Opinion

Family Camp Year-Round

img_7164By Rabbi Avi Olitzky

Summer may be over, but camp is still very fresh in our minds at Beth El Synagogue in St. Louis Park, Minnesota. In fact, it is because of “family camp” that one integral sphere in our synagogue is robust and thriving – and giving back, both in time and in dollars.

The Minneapolis Jewish community and Beth El Synagogue in particular, has a long camping tradition, founding some of the greatest Jewish overnight summer camps in the country – including both Herzl Camp and Camp Ramah in Wisconsin. And for many years, a large majority of the children in our community attended camp. However, as participation in the Jewish community has become more and more cost prohibitive, we’re losing potential campers – and potentially engaged families.

I am grateful that our synagogue has been successful at reaching the unaffiliated – many of whom are transplants to the community and do not have a family legacy of camp attendance or allegiance. However, it was clear that we weren’t doing enough to engage these families. We wanted to find a way to develop young family engagement, engender an environment of strong religious identity, and cultivate a new generation of campers.

We looked again toward one of our community’s time-honored traditions – summer camp. Many camps offer some sort of family camp model, an experience to bring together families for bonding, sharing stories around the campfire, and having fun. But family camp at a Jewish overnight camp, like Camp Ramah in Wisconsin, also offers shared immersive Jewish experiences. Their impact reaches beyond individual families. These family camps provide an opportunity to inspire and nurture a broader sense of community amongst participants. It was here that we saw the potential for a chavurah incubator – an opportunity to bring a group of our young families together with intentionality, to create a new community for them, and for our synagogue.

To subsidize this substantive Jewish experience and the subsequent events over the following year, we secured funding from a Seeds of Innovation grant through the Jewish Theological Seminary, as well as support from Camp Ramah in Wisconsin. In doing so, we were able to gather an initial cohort of 16 families on Beth El’s “radar” with children not yet old enough to enroll in fulltime camp. These families were a diverse representation of our community – a combination of engaged and not engaged, inmarried and intermarried, Jewish by birth and Jewish by choice, Minnesotan and recent transplant. These families became what we eventually came to call, our “Ramah-vurah.”

Family camp served as a bookend experience – both launching and closing the pilot year. And during the course of the year, it was our intention to measure the following:

  1. Impact on enrollment in the synagogue early childhood program and preschool.
  2. Impact on participation in synagogue young families programming.
  3. Impact on enrollment in the Jewish Day School.
  4. The quantity of families registering for family camp (or regular camp) in subsequent years without requesting the full subsidy.
  5. The potential development of additional chavurot based on the initial Ramah-vurah.

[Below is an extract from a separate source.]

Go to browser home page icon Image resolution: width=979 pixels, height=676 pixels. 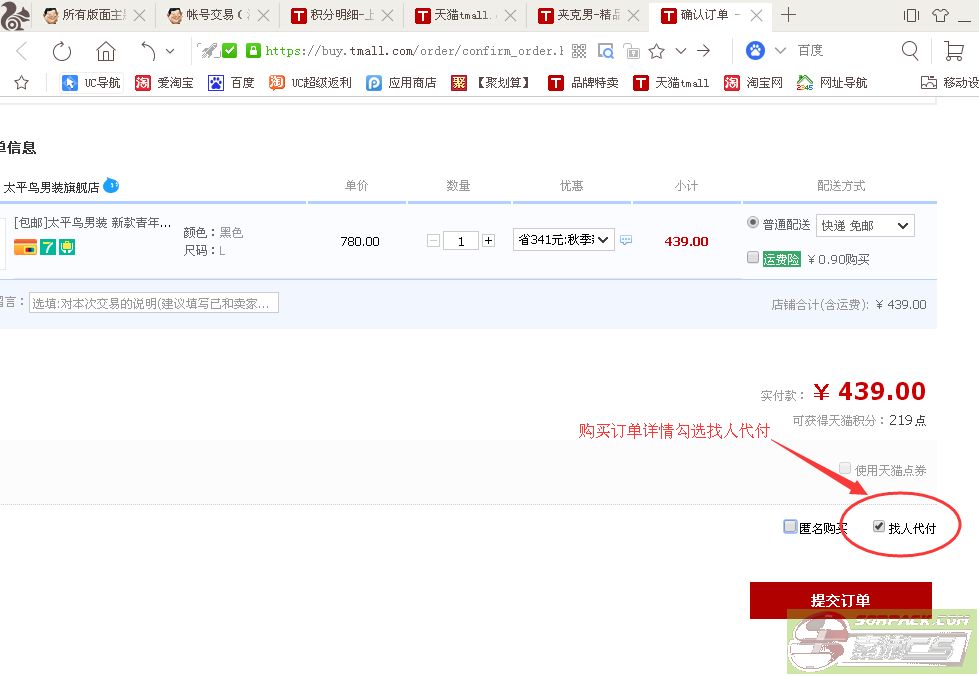click(x=105, y=51)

Over the course of the year, the Ramah-vurah formally gathered for Labor Day, Sukkot, Xmas Day, Shabbat Dinners and home barbecues, not to mention group outings to local charitable benefits. But even more impressive were the organic outcomes of this group.

Families invited each other over for Break Fast, Passover Seder, and more. One family served as the realtor for another family to buy a new home. When members of some of the families experienced loss or illness, others stepped in to help out. From carpools to playdates to a Facebook chat with over 1 million messages, it is really remarkable how this experience has created a true community.

Our synagogue community has also reaped benefits. Of the 16 families in the first cohort, at least 14 families now come to synagogue every Saturday. In addition, one of those families recognized the growth and the need and donated an additional five high chairs to the synagogue, unsolicited. And further, as a result of this initiative, at least half of the families have switched their child to the synagogue preschool or the community day school – and this number is increasing.

This small investment has already transformed the synagogue. So much so, that it’s time to look at including this initiative in our annual budget. We’ve officially bucked the trend. Beth El Synagogue in St. Louis Park has scores of children running around until the mid-hours of the afternoon and families schmoozing until it’s time to close up. For us – and I know this could be true elsewhere as well – family camp has been a key catalyst to that evolution.

Rabbi Avi Olitzky leads the Beth El Synagogue in St. Louis Park, Minnesota.